Writing for Business and Technical Audiences
Something a little different here.
While I was away, I did plenty of writing, but none of it was for public consumption. A major part of my job at large technology companies has been reading, writing, and editing documents explaining various issues and what can be done to address them. I think it’s a more important skill than people generally realize, as it may be the one way to reach someone in a different time zone, or who couldn’t make a meeting, or who you will never speak with in person. Effectively written documents also have a way of hanging around, so investing in them can pay back over the long term.
I’ve also learned through experience that there is value in good writing in ways that aren’t always obvious. A well-articulated error message in a log file or api response can save an engineer significant time, for example.
Over the years I’ve gathered a set of guidelines that have worked for me. I’ve made it a habit of sharing this type of stuff internally at the companies I work at, but none of this is specific to any company, so I’d like to share publicly this time.
This list benefited from feedback and revisions provided by professional colleagues of mine. I won’t name them here, but thank you to those of you who read drafts of this and offered feedback.
Know Your Audience
Know who you want to reach, what you need them to know, what context they have/don’t have, and what you want them to do with the information you will convey. Make it as easy as possible for them to get what you need from your communication. Be clear if there is a call to action or follow up you need from them, and by when.

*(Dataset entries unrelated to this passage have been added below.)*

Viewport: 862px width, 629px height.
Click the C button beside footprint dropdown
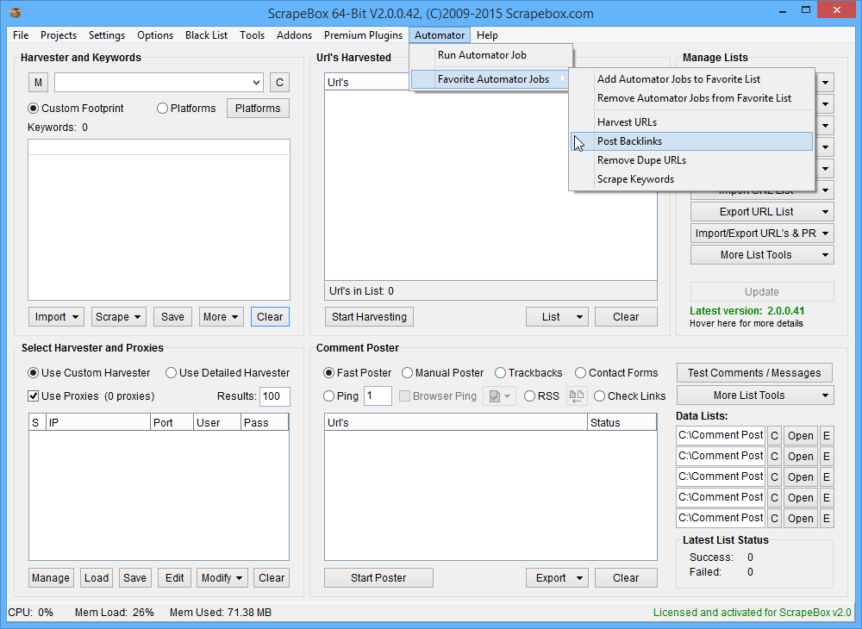click(x=279, y=83)
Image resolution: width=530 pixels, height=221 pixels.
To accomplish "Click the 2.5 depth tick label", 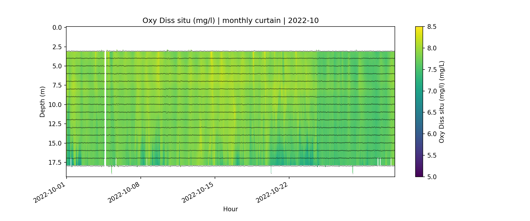I will click(x=57, y=47).
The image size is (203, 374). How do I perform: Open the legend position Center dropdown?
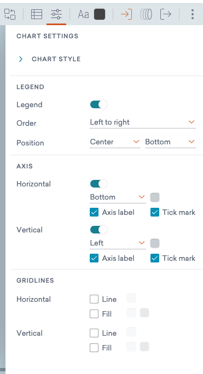115,142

Incidentally, probably the single biggest factor in the previous success of NPB Tracker was that I knew who I wanted to reach and inform.
Headings
- Titles: Make your doc title meaningful and discoverable in search.

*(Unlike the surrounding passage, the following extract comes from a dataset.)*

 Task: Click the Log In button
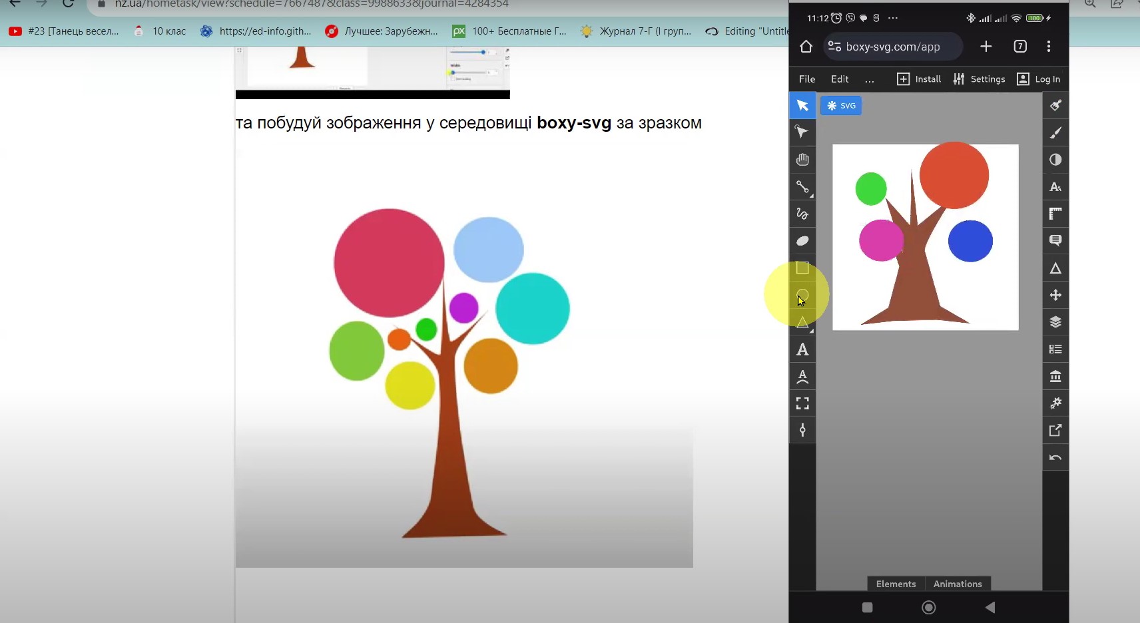1039,79
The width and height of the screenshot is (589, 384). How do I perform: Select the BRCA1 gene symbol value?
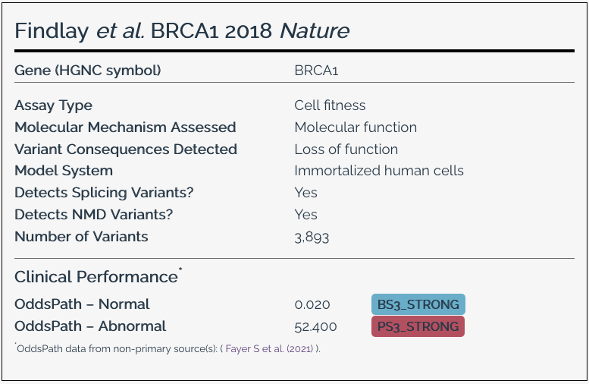(x=316, y=71)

- Email Subjects: Make the subject scannable so the reader knows whether they need to read and if there’s an action that they need to take.
- Subheadings: use them to make your long document or email more easily scannable.
- The subheading of a paragraph should summarize what the paragraph is about.
- Write the names of the authors, contributors, and reviewers at the top of the document. Most templates have this. Do it for everything.
- Include the date the document was started. I prefer the format YYYY-MM-DD because it is the international standard, and avoids ambiguity between the American and British formats. Spell out the month for extra clarity.
Introductions
- If there is a specific proposal in the document, put it right at the top. This gives the audience the option to decide whether to read the whole document or not.
- Example: “This document proposes developing a Twitter client for the Atari 2600 platform, funded with four SWE headcount and a target release date of June 1983.”
- Set a clear expectation for the audience upfront. Sometimes I write a “How to read this document” section at the top to make this obvious.
- Example: “this is a collection of notes on an early stage product, no major decisions are being proposed yet.”
- As a rule of thumb, I normally write my introductions last, after I have written the rest of the document.
Content
This set of suggestions is primarily relevant to longer form documents, proposals, and emails.
- Don’t make assumptions about what your audience knows. If assumptions are unavoidable, make it clear what the assumed knowledge is.
- Define key terms that may be unfamiliar to the audience.
- Example: “Atari 2600 is a video game console that was popular in America during the early 1980s”
- Be as specific as possible.
- Words such as many, almost, nearly, significantly, better, worse, etc imply different things to different people. Being specific takes away this ambiguity. 93% of bugs, increase of 7% performance, etc. The specifics also show that you are speaking from a place of knowledge instead of filling in content.
- Follow the Amazon rules (source), particularly:
- Replace adjectives with data
- Avoid “weasel words” – words that are ambiguous or misleading. Examples, taken from Wikipedia, include:
- “People are saying…” (Which people? How do they know?)
- “It has been claimed that…” (By whom, where, when?)
- “Critics claim…” (Which critics?)
- “Questions have been raised…” (Implies a fatal flaw has been discovered)
- Avoid inside jokes and pop cultural references in the core points of the document. These might increase engagement for some, but exclude others who aren’t in on the joke.
- Read up on inclusive language and make sure you aren’t including outdated terms.
- Put reference links in an appendix section.
- Define acronyms, abbreviations and other key terms that reader may be unfamiliar with at the beginning of your document
- Add visuals if possible – charts, graphs, architectural diagrams, etc.
- Avoid condescending words (obviously, of course, clearly)
Editing
- Edit your documents for clarity and correctness. Take a break between writing and editing.
- Have a few trusted early draft reviewers, who can give you feedback before you share widely.
- As a rule of thumb, I try to focus on removing unnecessary detail and content when I edit my writing, to amplify the most important points.
- Remove redundancy. Are you saying the same thing 3 different ways?
Reading
- Make time to read others’ documents.
- Share interesting things you read with others.
- Don’t be afraid to give positive feedback.